[Python-3000] Support for PEP 3131

Sat Jun 2 09:14:58 CEST 2007

"Rauli Ruohonen" <rauli.ruohonen at gmail.com> wrote:
> On 5/27/07, Stephen J. Turnbull <stephen at xemacs.org> wrote:
> >James Y Knight writes:
> >> a 'pyidchar.txt' file with a list of character ranges, and now that
> >> pyidchar.txt file is going to have separate sections based on module
> >> name? Sorry, but are you !@# kidding me?!?
> >
> >The scalability issue was raised by Guido, not the ASCII advocates.
> 
> He did not say that such files or command-line options would be
> scalable either. They are fine tools for auditing, but not for using
> finished products. One should provide both auditing tools and ease
> of use of already audited code.
> 
> One possibility for providing both:
> 
> (1) Add a mandatory ASCII-only special comment at the beginning of
>     each module. The comment would continue until the first empty
>     line and would contain only valid directives matching some
>     regular expression. Only whitespace is allowed before the
>     comment. Anything else is a syntax error.

"""
If a comment in the first or second line of the Python script matches
the regular expression coding[=:]\s*([-\w.]+), this comment is processed
as an encoding declaration; the first group of this expression names the
encoding of the source code file.
"""

Your suggestion would unnecessarily change the semantics of the encoding
declarations.  I would call this gratuitous breakage.
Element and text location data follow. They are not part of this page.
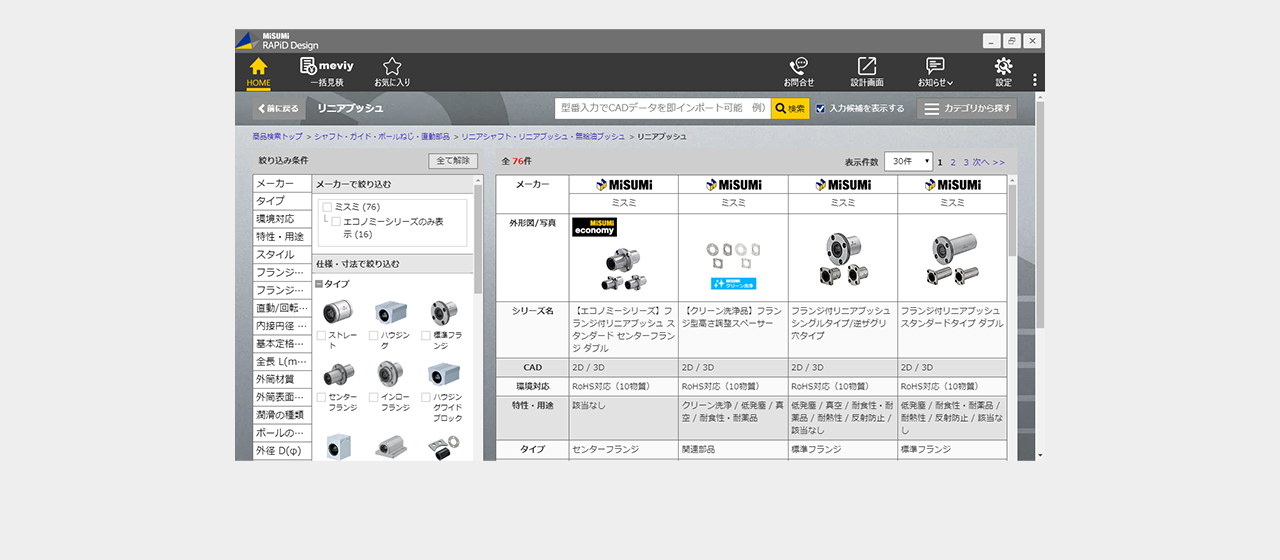Viewport: 1280px width, 560px height.
Task: Click the yellow 検索 search button
Action: pyautogui.click(x=790, y=108)
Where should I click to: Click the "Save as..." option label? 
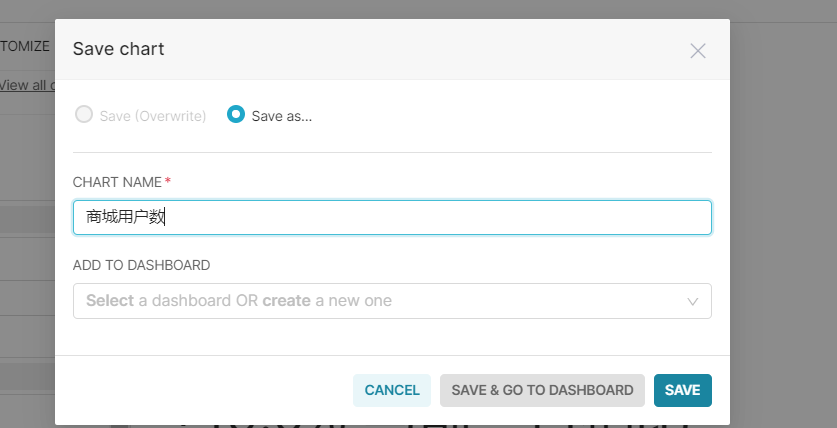(x=281, y=116)
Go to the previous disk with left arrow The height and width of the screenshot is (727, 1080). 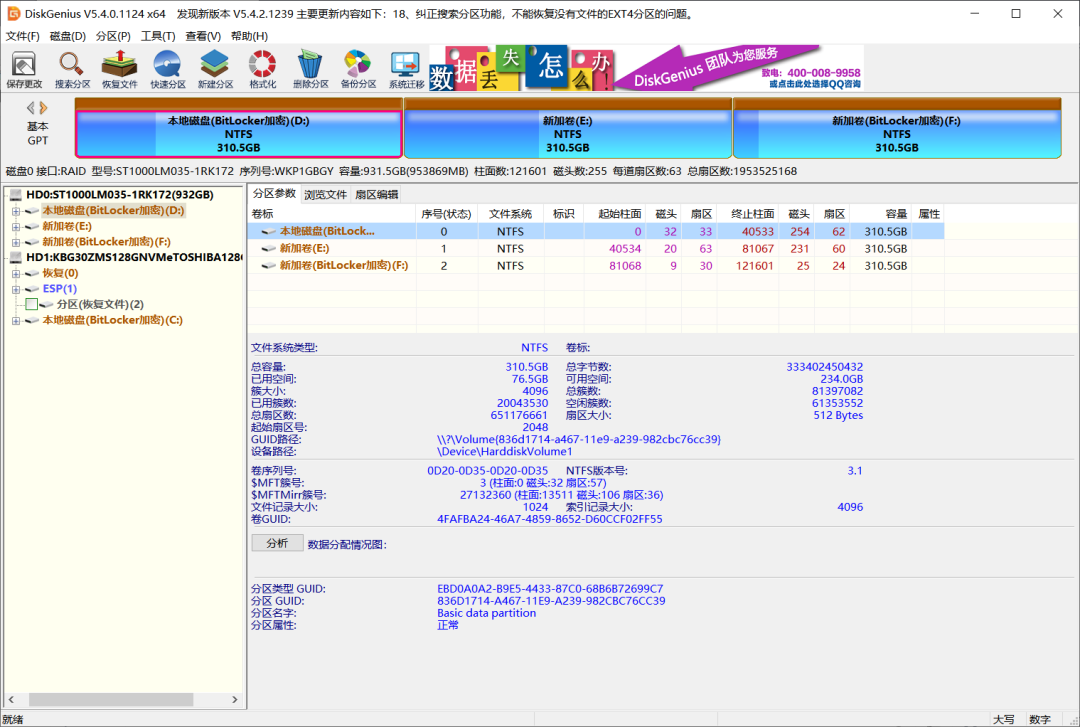click(31, 107)

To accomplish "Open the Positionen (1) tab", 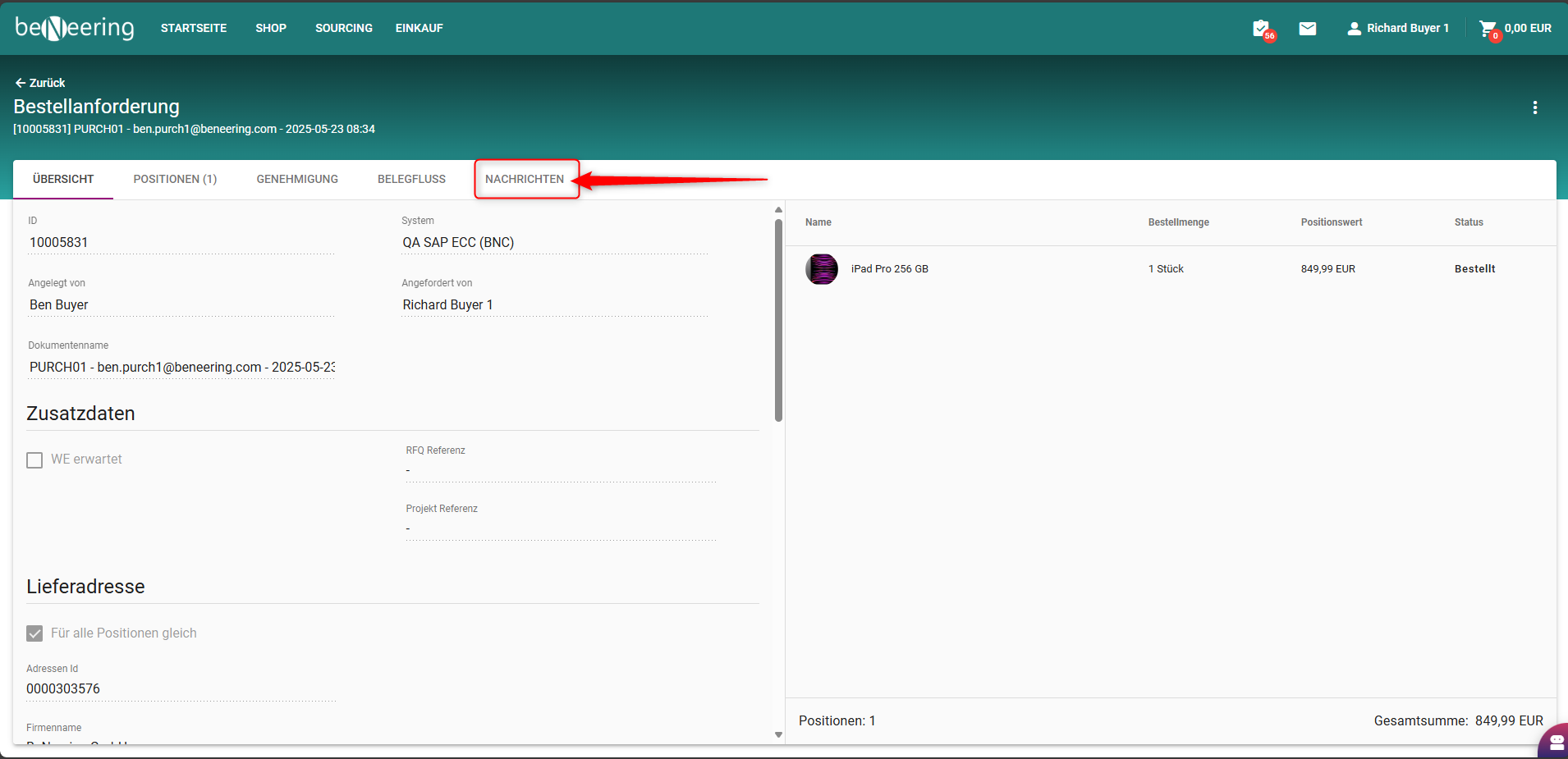I will click(x=175, y=179).
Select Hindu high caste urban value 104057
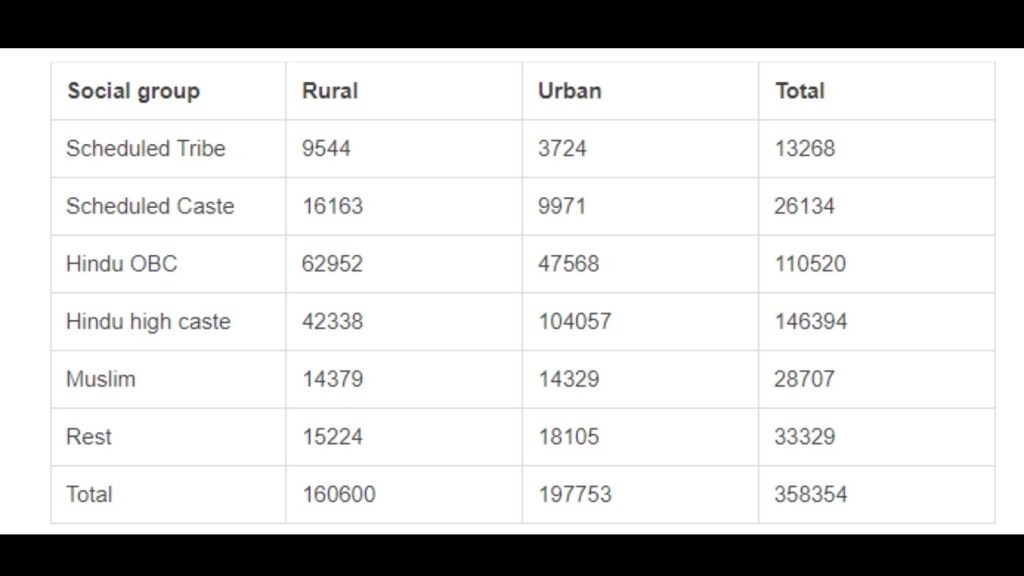 pyautogui.click(x=574, y=322)

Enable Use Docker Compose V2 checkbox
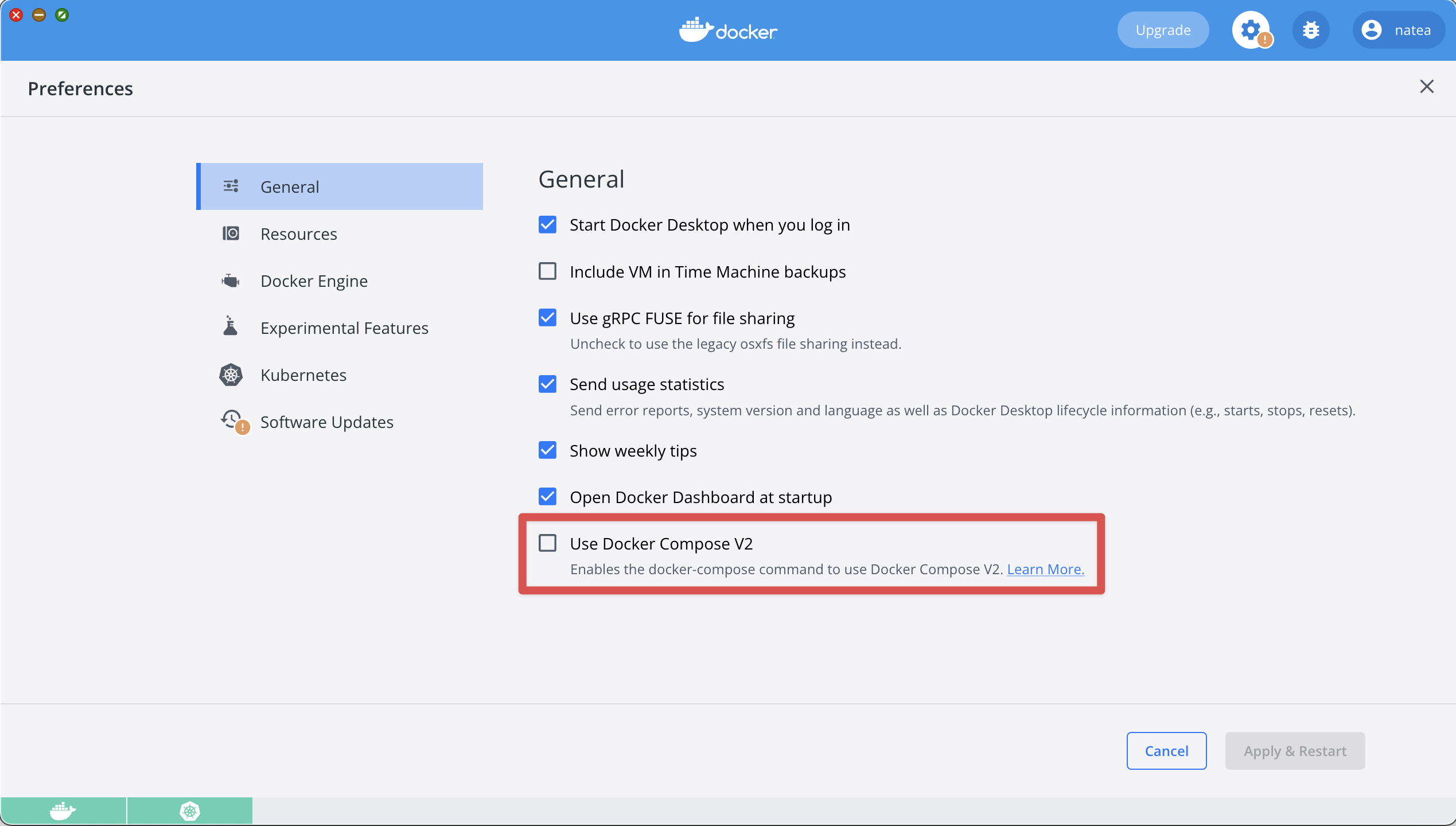(x=547, y=543)
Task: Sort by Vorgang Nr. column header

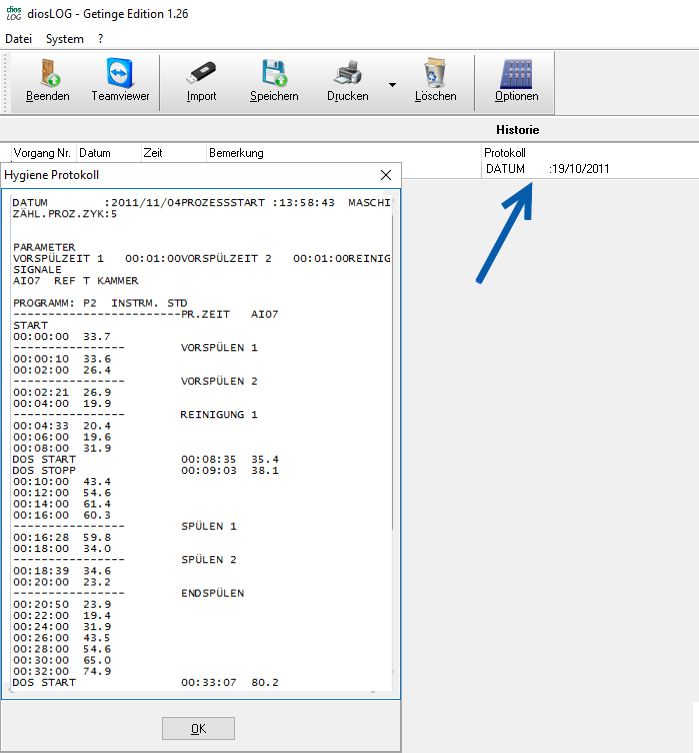Action: click(42, 153)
> (2) Allow directives in the special comment to change encoding and
>     tab/space rules. Also allow them to restrict the identifier
>     character set and the string character set.

Sounds like the application of vim settings as a solution to a whole
bunch of completely unrelated "problems" in Python (especially with 4
space indents being the "one true way to indent" and the encoding
declaration already being established).  Please keep your vim out of my
Python ;) .

> (3) Defaults: utf-8 encoding, no mixed tabs and spaces, identifier
>     and string content is not restricted.

All except for the identifier content is already going to be the default
with Python 3.0 .  I've never heard a particularly good reason to allow
for mixing tabs and spaces, and the current encoding declaration works
just fine (except for the whole unicode character thing).

And as stated by basically everyone, the only *sane* default is ascii
identifiers.  Since the vast majority of users will have no use for
unicode identifiers in the short or long term, making them the default
is overzealous at best.

> (4) Have a command line parameter for restricting the character sets
>     of all modules. Every module must satisfy both this and its own
>     directives simultaneously. A default value for this could be set
>     in site.py, but it must be immutable after first assignment.
> Example 3 (inclusion from a file, similar to import):
> 
> # identifier_charset: fooproject.codingstyle.identifier_charset

I really don't like the idea of adding a *different* import-like thing. 
We already have imports (that are evaluated at run time, not compile
time), and due to their semantics, can't use a mechanism like the above.

Obviously I'm overall -1 .  I don't see this as a good solution to the
character set problem.  And I think its a step back regarding encodings,
indentation, etc.

 - Josiah